詳しいストーリーは雑誌『蒲田』や『キネマ旬報』の当該号をご覧下さい。『蒲田』に関してはNFAJ図書室のデジタル資料閲覧システムで見ることができます。
協力 松竹株式会社
『春は御婦人から』(1932年)
Haru wa gofujin kara / Spring Comes from the Ladies
写真/Photo
監督第23作
卒業試験を控えた大学生の吉田(城多二郎)と加藤(斎藤達雄)は、洋服店へのたまった借金も悩みの種だった。ひょんなことから洋服店主の坂口(坂本武)に替え玉受験させた加藤は見事落第した。そんな加藤を喫茶店のまさ子(泉博子)はやさしく慰めた。就職活動中の吉田はある会社に行き、その会社を馘にされた娘に同情し、会社への推薦状を自らも破り捨てた。その娘は坂口の義理の妹・美代子(井上雪子)だった。坂口は吉田の借金を取り戻そうと、得意先の社長を紹介し、吉田を就職させた。吉田の初めての月給日、そこには坂口が待っていた。
-『蒲田』1932年2月号:「映画物語」56~57頁。
≪映画を疑ってた頃のだからね、詳しいことは忘れてしまった。
『淑女と髯』頃からかな、コンティニュイティを建てるのもよしてしまって撮ったよ。≫
『また逢ふ日まで』(1932年)
Mata au hi made / Until the Day We Meet Again
写真/Photo
監督第26作
二年前、香港に旅立った男(岡譲二)が女(岡田嘉子)のもとに帰って来た。女は夜の商売をしており、彼女は男に召集令状を見せた。男は出征前に、勘当されていた父(奈良真養)の家に帰ると、妹(川崎弘子)は喜んでくれたが、父は許すことに躊躇した。父との不仲は女のためだった。女から息子の出征を知らされた父と妹は駅に駆け付けたが、男を乗せた軍用列車は出発した後だった。

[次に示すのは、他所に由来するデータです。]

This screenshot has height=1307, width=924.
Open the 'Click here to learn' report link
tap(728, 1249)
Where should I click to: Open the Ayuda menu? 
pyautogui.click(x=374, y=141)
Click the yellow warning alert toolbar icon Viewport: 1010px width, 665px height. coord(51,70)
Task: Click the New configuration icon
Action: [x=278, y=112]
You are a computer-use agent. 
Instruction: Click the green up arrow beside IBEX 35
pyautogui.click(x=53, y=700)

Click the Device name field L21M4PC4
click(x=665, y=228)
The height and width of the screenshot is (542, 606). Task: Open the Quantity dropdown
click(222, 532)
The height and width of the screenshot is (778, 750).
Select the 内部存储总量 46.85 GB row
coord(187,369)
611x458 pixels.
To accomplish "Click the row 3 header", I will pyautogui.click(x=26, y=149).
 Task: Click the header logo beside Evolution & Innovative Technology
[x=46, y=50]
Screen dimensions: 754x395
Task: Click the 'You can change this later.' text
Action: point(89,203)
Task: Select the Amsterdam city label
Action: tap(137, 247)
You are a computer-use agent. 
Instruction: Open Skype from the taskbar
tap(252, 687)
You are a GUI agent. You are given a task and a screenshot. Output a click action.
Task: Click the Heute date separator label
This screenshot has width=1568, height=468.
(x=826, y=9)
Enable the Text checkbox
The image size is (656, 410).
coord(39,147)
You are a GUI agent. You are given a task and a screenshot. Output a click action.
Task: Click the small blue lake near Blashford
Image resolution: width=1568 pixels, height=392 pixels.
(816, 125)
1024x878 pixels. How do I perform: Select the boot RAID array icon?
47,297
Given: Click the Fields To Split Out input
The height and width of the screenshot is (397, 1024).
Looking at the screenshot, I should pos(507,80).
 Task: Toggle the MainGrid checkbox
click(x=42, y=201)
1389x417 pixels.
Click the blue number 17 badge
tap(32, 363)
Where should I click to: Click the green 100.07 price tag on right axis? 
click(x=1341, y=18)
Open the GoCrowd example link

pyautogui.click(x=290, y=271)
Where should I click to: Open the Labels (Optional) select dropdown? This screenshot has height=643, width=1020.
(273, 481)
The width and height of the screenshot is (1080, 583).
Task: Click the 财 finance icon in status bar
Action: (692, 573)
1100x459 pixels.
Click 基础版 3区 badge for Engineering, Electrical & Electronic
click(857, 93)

-『キネマ旬報』1932年7月21日・第442号:「日本映画紹介」47~48頁
≪この写真では岡田嘉子をはじめて使った。仲々うまい人だと思いました。
それに、この作品は僕のはじめてのサウンド版だった。≫
『箱入娘』(1934年)
Hakoiri musume / An Innocent Maid
写真/Photo
監督第32作
甘酒横町に暮らす煎餅屋の喜八(坂本武)とその腕白息子の富坊(突貫小僧)、隣には髪結のおつね(飯田蝶子)と娘のおしげ(田中絹代)が住んでいた。おつねの幼友達おたか(吉川満子)の家には青年・荒田(竹内良一)が下宿していた。喜八の口利きでおしげはある若旦那との婚約が整ったが、おしげと荒田の仲を知った喜八は、婚約を破談にして二人を添わせてやった。
-『キネマ旬報』1935年1月1日・第527号:「日本映画紹介」235頁。
≪「箱入り娘」[ママ]シリイズを作るという話もあったけど、これ一本で終った。